┌─ Reading passage

So, using nominal figures to make a direct comparison between past and present performances is economically dishonest and deliberately misleading.

Secondly, Otti’s administration in Abia, by all objective measures, has made visible progress in areas where previous governments failed — from road infrastructure to sanitation, public sector reforms, and debt transparency.

In his first two years in office, Otti has focused on rebuilding the state through fiscal discipline, infrastructure renewal, education, healthcare, and governance reforms. His administration spent over N40bn clearing inherited salary and pension arrears, ensuring prompt payment of workers and retirees by the 28th of every month.

On infrastructure, more than 230 roads have been repaired or reconstructed, including the Port Harcourt Road, Ohanku, and Obohia Roads in Aba, as well as the six-lane Aguiyi Ironsi Boulevard in Umuahia. The Omenuko Bridge on the Bende-Ohafia road and an Abia Airport project are also underway.

└─
┌─ Information supplied

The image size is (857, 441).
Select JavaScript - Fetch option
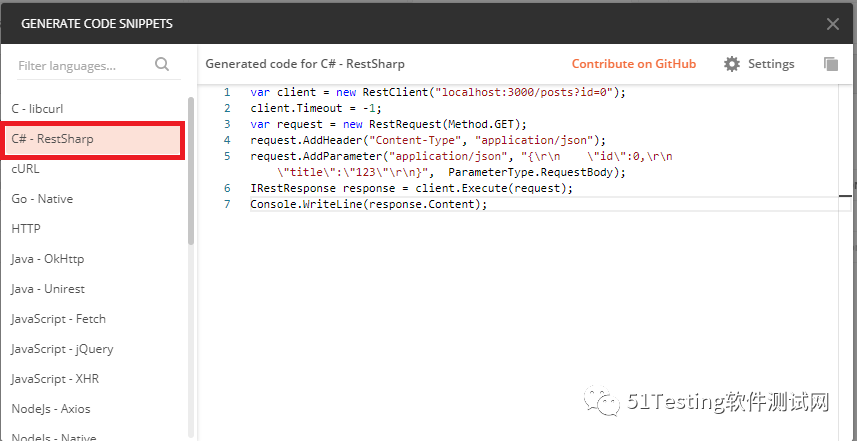point(58,319)
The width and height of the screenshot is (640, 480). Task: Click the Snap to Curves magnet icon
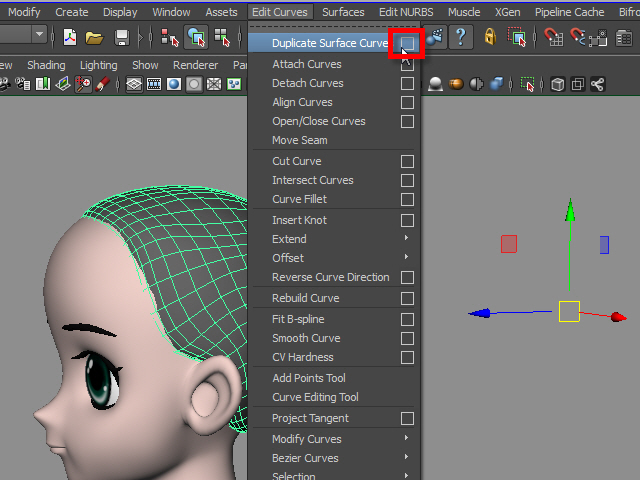point(579,37)
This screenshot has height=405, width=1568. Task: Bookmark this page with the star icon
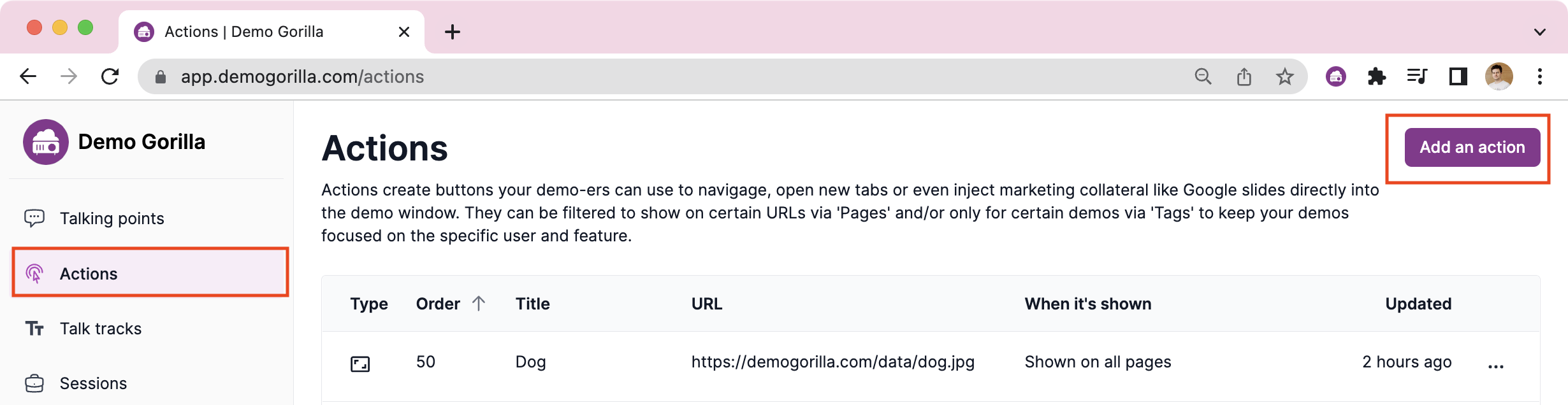pyautogui.click(x=1285, y=77)
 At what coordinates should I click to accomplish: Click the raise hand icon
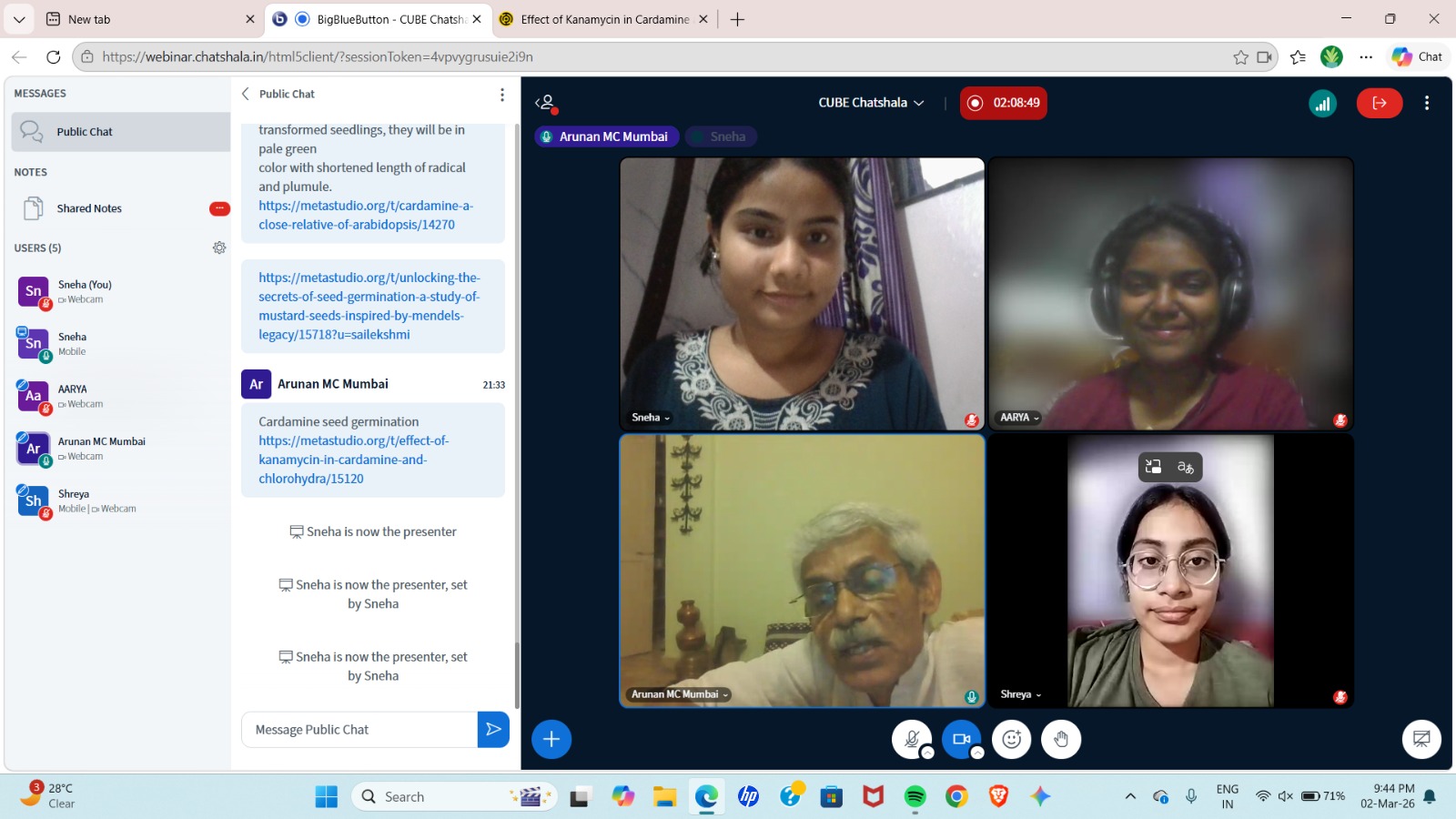tap(1061, 740)
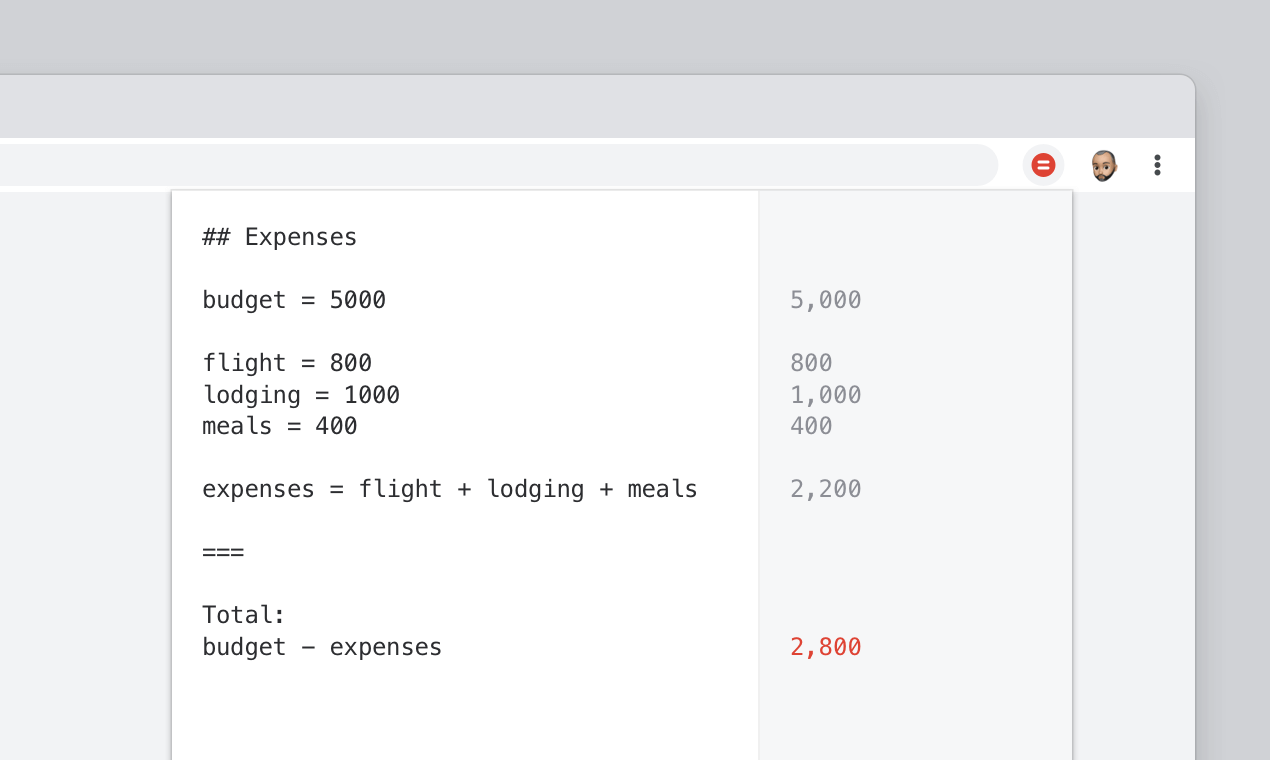1270x760 pixels.
Task: Select the flight = 800 line
Action: (x=286, y=362)
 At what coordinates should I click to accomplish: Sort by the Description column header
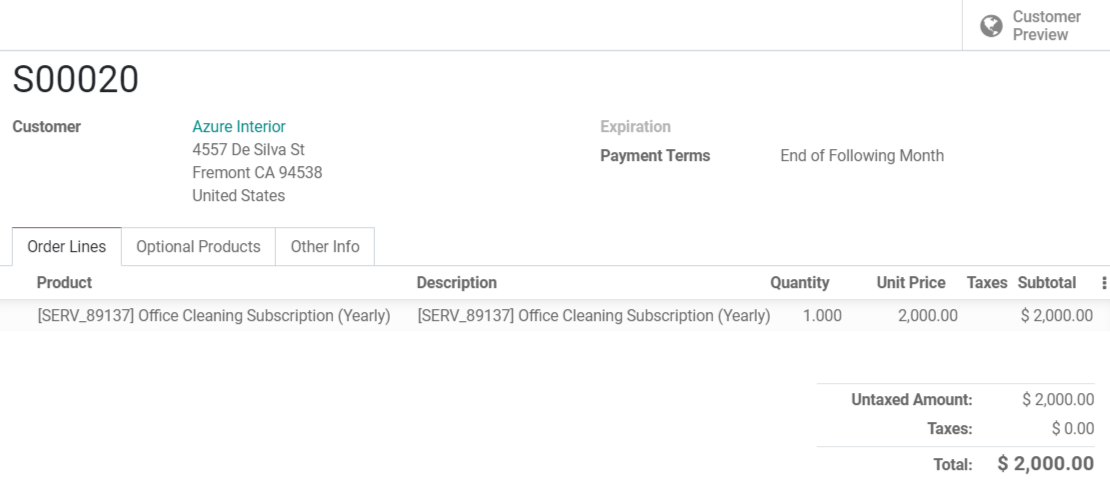(456, 283)
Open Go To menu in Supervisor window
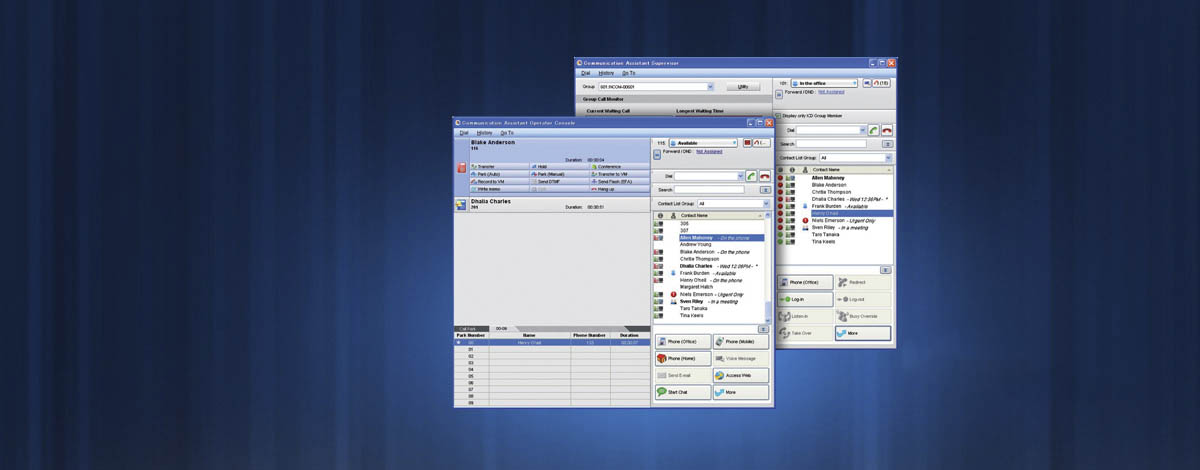The width and height of the screenshot is (1200, 470). [x=629, y=73]
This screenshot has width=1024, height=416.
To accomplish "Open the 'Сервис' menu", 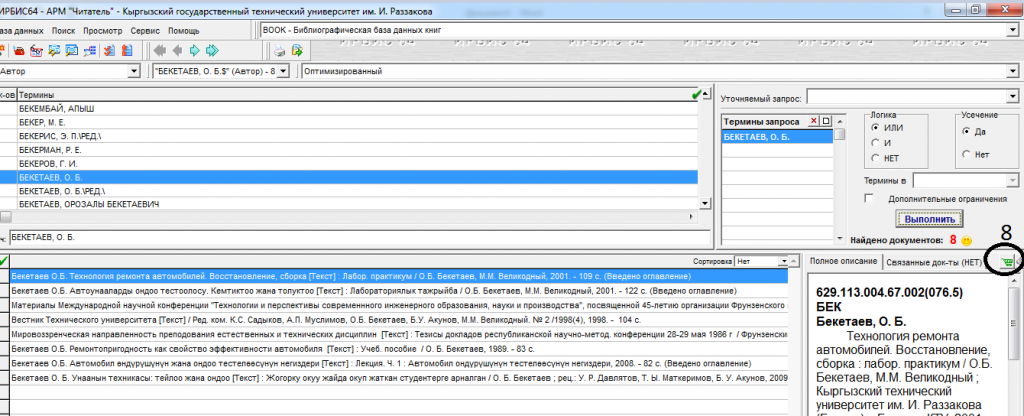I will pos(144,30).
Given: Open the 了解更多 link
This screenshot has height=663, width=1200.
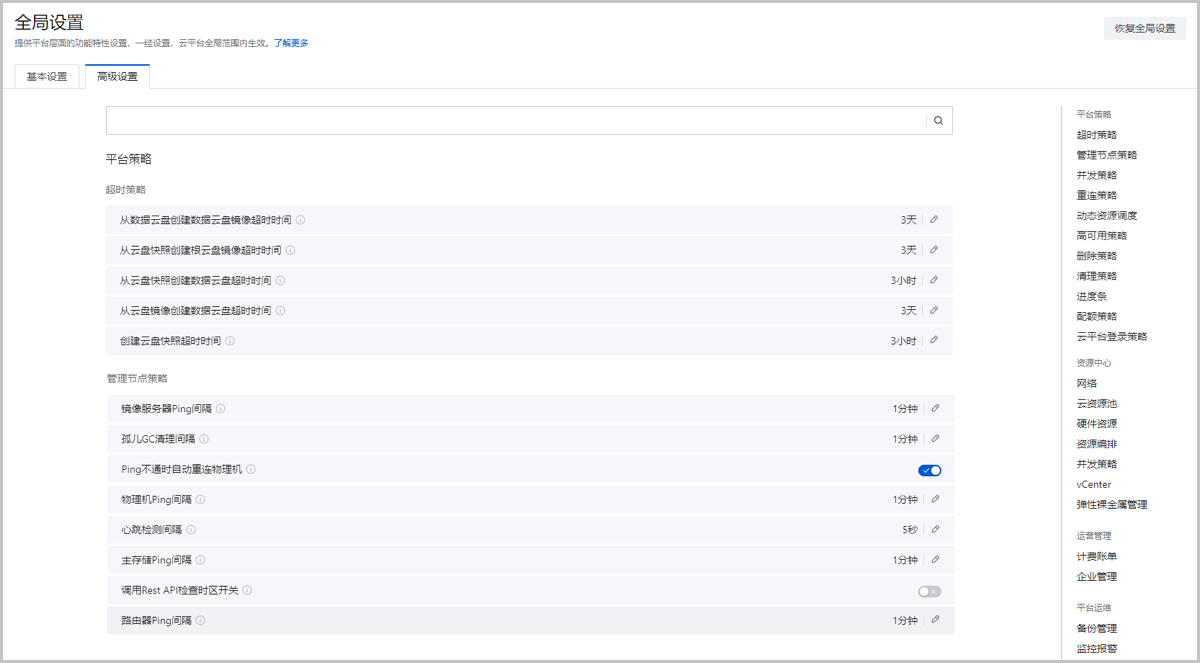Looking at the screenshot, I should (x=291, y=43).
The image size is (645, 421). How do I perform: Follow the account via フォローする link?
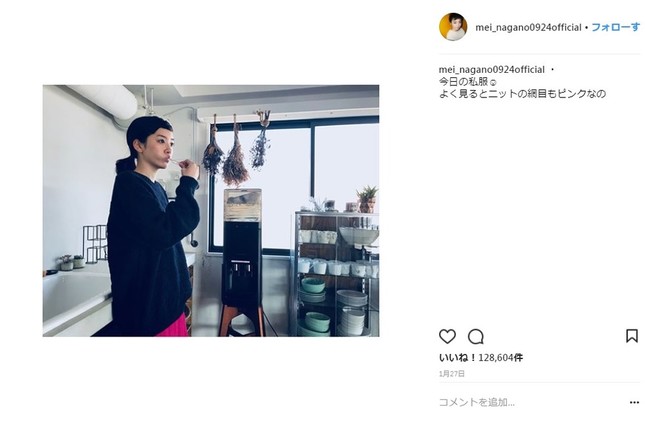click(615, 27)
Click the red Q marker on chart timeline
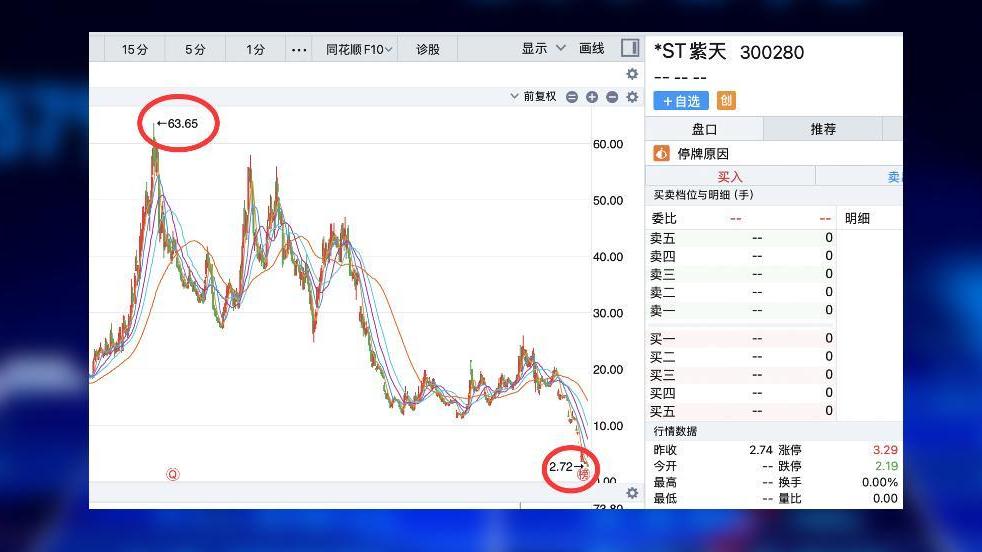 pyautogui.click(x=172, y=474)
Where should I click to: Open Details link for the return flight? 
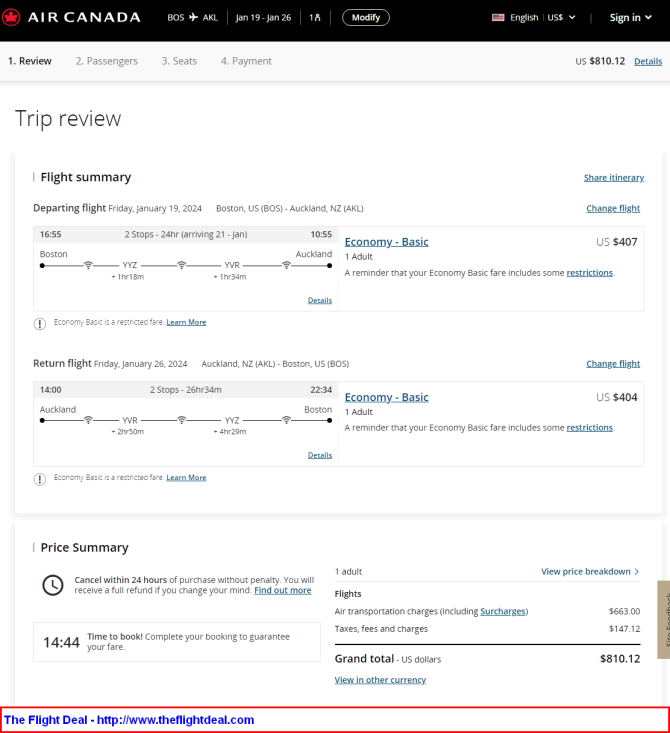pyautogui.click(x=320, y=455)
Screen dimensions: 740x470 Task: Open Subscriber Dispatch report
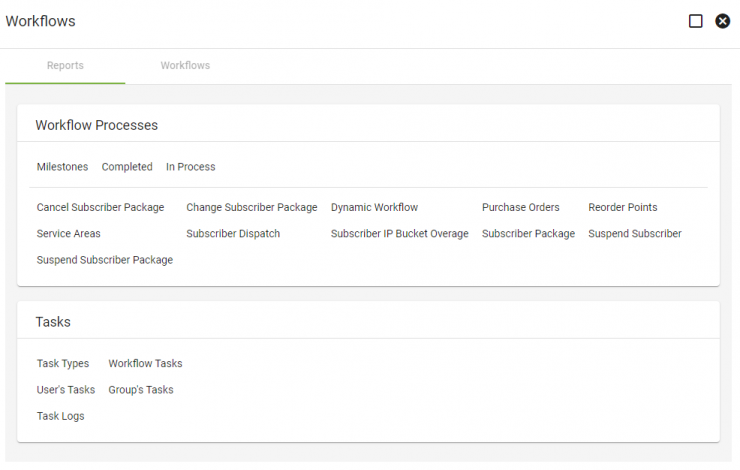click(233, 234)
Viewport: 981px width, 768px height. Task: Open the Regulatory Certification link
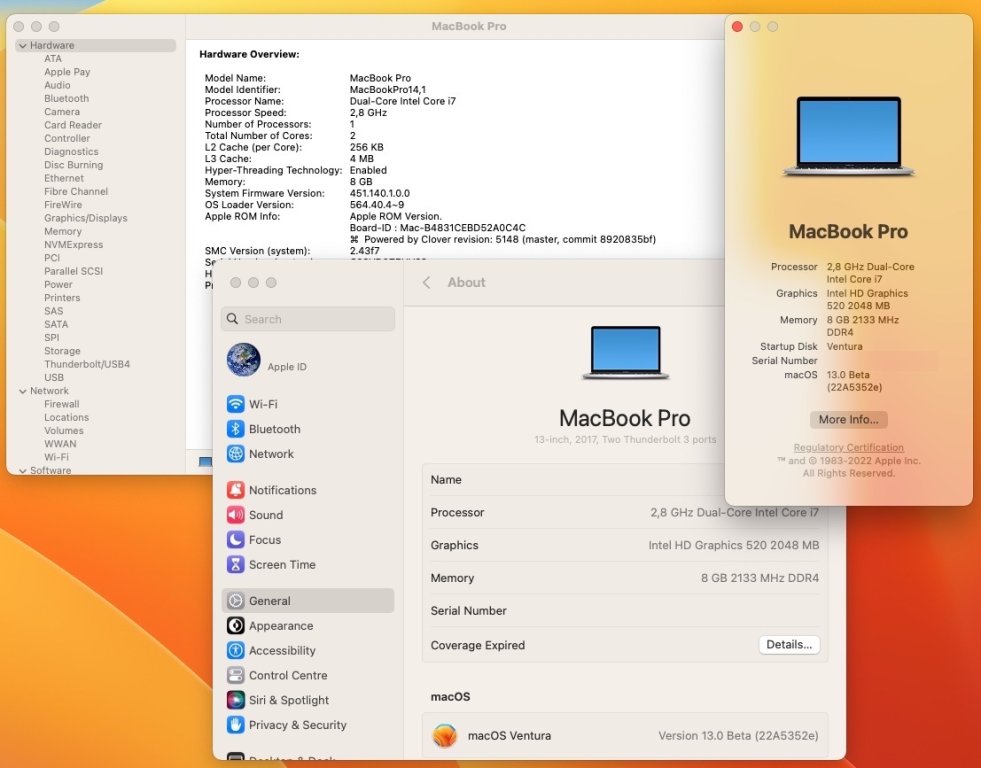pos(848,448)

└─

### How to complete this task
Return the whole passage on Otti's administration in Abia word for word.

### Reply to the exercise
So, using nominal figures to make a direct comparison between past and present performances is economically dishonest and deliberately misleading.

Secondly, Otti’s administration in Abia, by all objective measures, has made visible progress in areas where previous governments failed — from road infrastructure to sanitation, public sector reforms, and debt transparency.

In his first two years in office, Otti has focused on rebuilding the state through fiscal discipline, infrastructure renewal, education, healthcare, and governance reforms. His administration spent over N40bn clearing inherited salary and pension arrears, ensuring prompt payment of workers and retirees by the 28th of every month.

On infrastructure, more than 230 roads have been repaired or reconstructed, including the Port Harcourt Road, Ohanku, and Obohia Roads in Aba, as well as the six-lane Aguiyi Ironsi Boulevard in Umuahia. The Omenuko Bridge on the Bende-Ohafia road and an Abia Airport project are also underway.